# Model notebook
This notebook will be used to download data from BQL and fine-tune the data sets to match our requirements.

## Quick Intro to BQL

BQL is a new API based on normalized, curated, point-in-time data. Using BQL, you can perform custom calculations directly in the Bloomberg Cloud. Specify the data you want and the calculation you want to perform—including, but not limited to, arithmetic and statistical operations, filtering, grouping, scoring, and dates-based analysis—so you can synthesize large amounts of data and extract the exact information you need.

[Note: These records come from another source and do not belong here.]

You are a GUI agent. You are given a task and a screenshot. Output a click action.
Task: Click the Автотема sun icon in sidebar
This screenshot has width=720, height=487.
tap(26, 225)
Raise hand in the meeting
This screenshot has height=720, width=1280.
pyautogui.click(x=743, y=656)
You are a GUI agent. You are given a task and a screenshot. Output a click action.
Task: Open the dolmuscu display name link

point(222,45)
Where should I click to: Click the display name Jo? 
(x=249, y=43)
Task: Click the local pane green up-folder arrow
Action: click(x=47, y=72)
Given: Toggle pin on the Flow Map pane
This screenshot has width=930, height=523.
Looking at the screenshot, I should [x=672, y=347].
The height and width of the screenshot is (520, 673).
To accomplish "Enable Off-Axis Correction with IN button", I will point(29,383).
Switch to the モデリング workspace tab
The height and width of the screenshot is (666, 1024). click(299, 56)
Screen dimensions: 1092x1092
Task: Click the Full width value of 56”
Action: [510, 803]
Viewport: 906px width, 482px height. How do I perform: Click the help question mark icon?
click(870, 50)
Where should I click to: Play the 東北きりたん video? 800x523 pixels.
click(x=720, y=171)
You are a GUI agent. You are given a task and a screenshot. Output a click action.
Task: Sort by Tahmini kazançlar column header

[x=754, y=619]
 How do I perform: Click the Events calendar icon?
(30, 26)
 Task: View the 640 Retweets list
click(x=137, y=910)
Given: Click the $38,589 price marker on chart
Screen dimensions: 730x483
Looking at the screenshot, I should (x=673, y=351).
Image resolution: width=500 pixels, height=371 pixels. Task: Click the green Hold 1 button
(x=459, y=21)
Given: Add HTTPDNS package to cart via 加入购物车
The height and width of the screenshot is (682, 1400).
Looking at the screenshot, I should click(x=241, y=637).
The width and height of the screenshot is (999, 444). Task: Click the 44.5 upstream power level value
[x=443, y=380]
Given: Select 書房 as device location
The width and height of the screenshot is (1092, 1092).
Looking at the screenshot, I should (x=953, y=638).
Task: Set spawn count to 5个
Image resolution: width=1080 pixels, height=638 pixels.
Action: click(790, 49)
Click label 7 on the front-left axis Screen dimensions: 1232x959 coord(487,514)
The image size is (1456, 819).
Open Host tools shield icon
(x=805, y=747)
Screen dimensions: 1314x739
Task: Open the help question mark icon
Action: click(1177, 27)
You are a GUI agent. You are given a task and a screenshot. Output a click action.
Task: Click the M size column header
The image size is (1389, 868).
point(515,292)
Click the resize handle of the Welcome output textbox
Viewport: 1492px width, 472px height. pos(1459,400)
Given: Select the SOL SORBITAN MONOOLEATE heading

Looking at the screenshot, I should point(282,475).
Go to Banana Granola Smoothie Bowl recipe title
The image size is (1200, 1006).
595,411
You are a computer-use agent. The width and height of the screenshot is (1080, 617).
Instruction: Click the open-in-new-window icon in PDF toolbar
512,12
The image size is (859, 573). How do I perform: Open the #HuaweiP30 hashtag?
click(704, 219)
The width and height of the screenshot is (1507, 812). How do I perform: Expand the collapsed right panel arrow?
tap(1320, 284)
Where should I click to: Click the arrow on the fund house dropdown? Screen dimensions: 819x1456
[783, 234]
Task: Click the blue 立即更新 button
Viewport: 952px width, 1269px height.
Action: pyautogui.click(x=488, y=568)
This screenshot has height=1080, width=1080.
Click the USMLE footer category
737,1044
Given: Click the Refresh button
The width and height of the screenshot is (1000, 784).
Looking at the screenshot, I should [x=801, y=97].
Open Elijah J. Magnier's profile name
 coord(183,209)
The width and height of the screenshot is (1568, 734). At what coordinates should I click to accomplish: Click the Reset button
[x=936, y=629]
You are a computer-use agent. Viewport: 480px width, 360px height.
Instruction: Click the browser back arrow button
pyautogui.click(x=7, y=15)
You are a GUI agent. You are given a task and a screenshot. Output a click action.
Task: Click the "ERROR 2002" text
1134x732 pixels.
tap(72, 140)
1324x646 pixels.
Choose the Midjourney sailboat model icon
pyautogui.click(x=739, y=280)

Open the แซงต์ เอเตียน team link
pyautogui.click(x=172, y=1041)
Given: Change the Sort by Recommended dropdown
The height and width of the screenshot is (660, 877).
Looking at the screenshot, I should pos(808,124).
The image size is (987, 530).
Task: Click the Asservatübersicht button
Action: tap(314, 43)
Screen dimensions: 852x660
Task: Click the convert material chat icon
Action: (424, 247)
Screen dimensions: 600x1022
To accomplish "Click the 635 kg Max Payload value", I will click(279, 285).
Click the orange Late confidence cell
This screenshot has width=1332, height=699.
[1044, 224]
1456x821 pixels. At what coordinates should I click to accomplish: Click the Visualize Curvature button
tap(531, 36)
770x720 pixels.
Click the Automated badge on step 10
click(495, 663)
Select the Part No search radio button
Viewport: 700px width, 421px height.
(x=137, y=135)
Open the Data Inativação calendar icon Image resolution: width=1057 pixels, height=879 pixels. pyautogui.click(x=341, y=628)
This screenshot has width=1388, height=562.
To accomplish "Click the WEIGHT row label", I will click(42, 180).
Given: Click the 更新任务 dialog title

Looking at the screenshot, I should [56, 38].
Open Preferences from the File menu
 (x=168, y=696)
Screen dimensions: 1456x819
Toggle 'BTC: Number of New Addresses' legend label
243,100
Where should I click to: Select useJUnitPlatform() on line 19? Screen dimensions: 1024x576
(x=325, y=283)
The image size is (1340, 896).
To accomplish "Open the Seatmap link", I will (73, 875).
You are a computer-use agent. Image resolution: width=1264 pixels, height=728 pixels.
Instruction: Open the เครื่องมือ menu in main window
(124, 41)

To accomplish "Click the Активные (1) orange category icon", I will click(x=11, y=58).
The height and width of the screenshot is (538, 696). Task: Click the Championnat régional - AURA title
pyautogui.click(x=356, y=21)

In a single BQL query, you construct a universe of tickers (such as a list of peers) and define the data you want (such as earnings per share). You can apply analysis and calculations on the data directly on the server side, such as calculating an average or multiplying two values. You can also add optional parameters that fit the data to your model, such as the time period (if you want historical data) and currency (if you want to convert it).

See more details on [BQLX](https://blinks.bloomberg.com/screens/BQLX).

__TLDR__: BQL is the Bloomberg data source for our BQuant apps!

In [None]:
# Mandatory libraries
import pandas as pd
import numpy as np
from collections import OrderedDict
import bql

`bq` will be our BQL service object to load metadata and execute BQL queries

In [None]:
bq = None

Let's create a `_init_bql()` method to initialize the BQL service. This is useful to set it once for all during the life time of our App, to avoid restarting a new BQL connection every time a request is made. 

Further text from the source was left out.